Willa Holt tient un drapeau palestinien, tandis que derrière elle, une manifestation pro-israélienne se déroule.

Willa Holt est membre du groupe Voix juives indépendantes.

Photo : Radio-Canada / Ivanoh Demers

Côté propalestinien, Willa Holt contemple la foule de l’autre côté de la clôture, les dizaines de drapeaux israéliens qui flottent dans la rue Sherbrooke. Cette Américaine juive de la Caroline du Nord, installée depuis quelques années au Québec, est perturbée par ce qu’elle voit et entend. C’est difficile, très difficile de regarder des juifs appuyer un génocide, lance-t-elle, secouée.
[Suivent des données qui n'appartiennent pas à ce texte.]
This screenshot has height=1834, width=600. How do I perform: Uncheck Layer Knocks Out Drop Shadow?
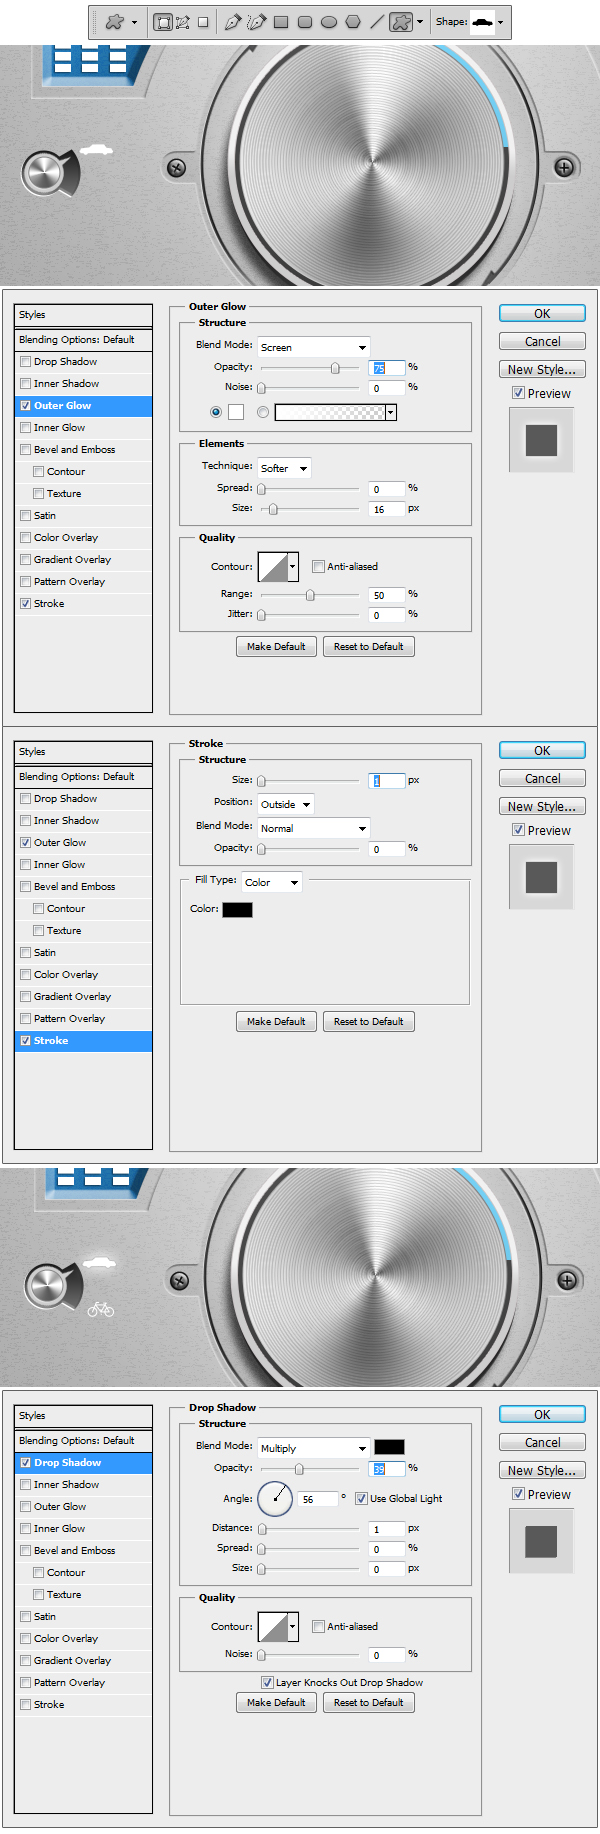click(267, 1682)
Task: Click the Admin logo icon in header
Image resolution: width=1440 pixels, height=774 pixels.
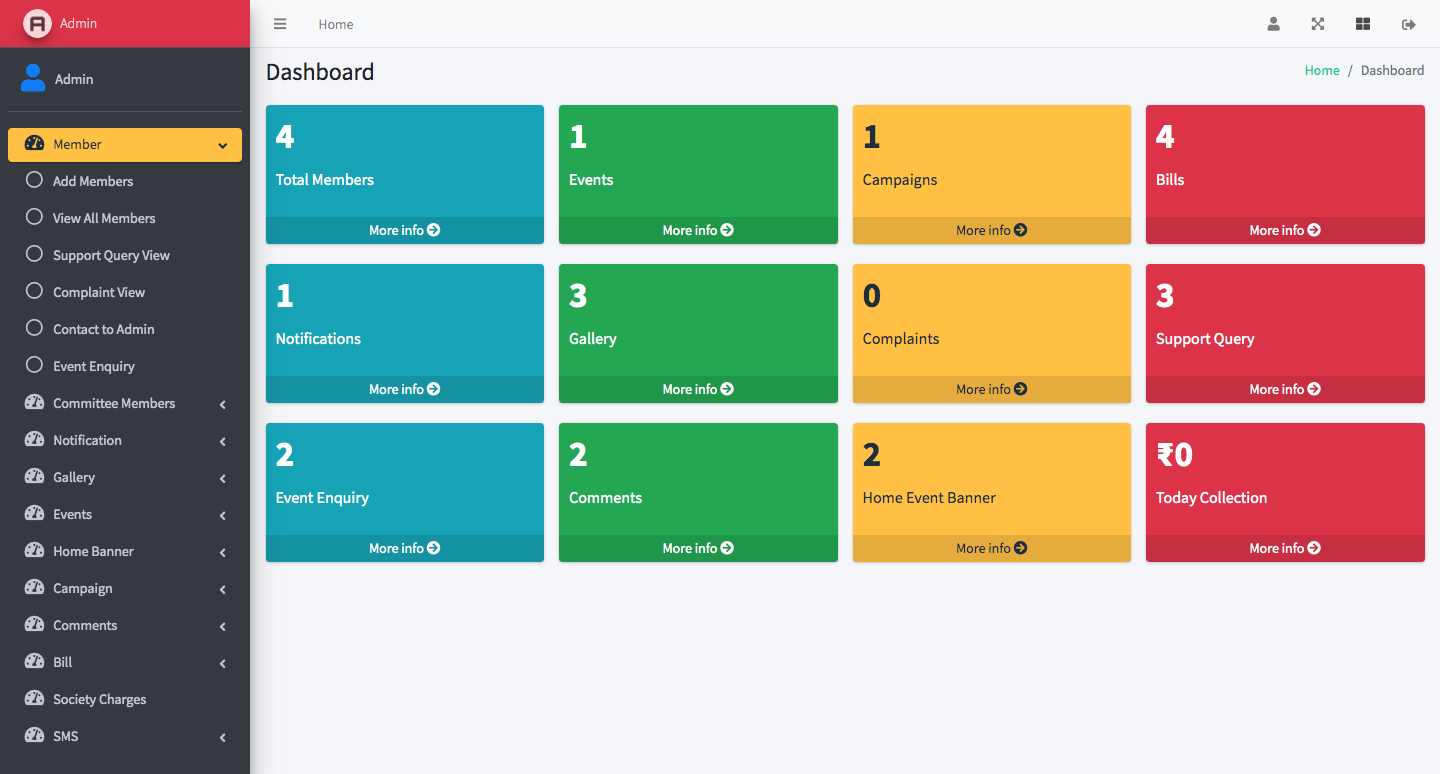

Je lui raconte que de l’autre côté de la clôture, tous les juifs à qui j’ai parlé disent, eux, que ce qui se passe à Gaza ne peut être qualifié de génocide.

La jeune femme, membre du groupe Voix juives indépendantes qui milite pour la paix en Palestine évoque un mot que je ne connais pas, un mot hébreu : hasbara. Hasbara, c’est la propagande israélienne. Même dans nos synagogues, on y est exposé. Ça commence à l’école et dans les activités pour les enfants de la communauté. On nous y apprend que ce que disent les Palestiniens n’est pas vrai, explique-t-elle.

Willa Holt souligne qu’un juif qui a des amis palestiniens ou qu’un juif qui parle avec des Palestiniens découvre inévitablement une histoire bien différente que celle apprise à l’école.

Elle soumet l’hypothèse que les gens de l’autre côté de cette clôture, autant physique que symbolique, idéologique et politique, ne parlent pas avec les Palestiniens. Et ça fait leur affaire de croire qu’il n’y a pas de génocide. Mais, il y a un génocide en cours en ce moment. C’est la vérité. Car s’il n’y avait pas de génocide, nous ne serions pas là, n’est-ce pas?

Le portail de McGill sera de nouveau ouvert, une porte pour laisser entrer les passants, les étudiants et les touristes librement sur le campus.

Mais la clôture, celle plantée dans les âmes, les têtes et les cœurs des manifestants des deux côtés, sera bien difficile à abattre.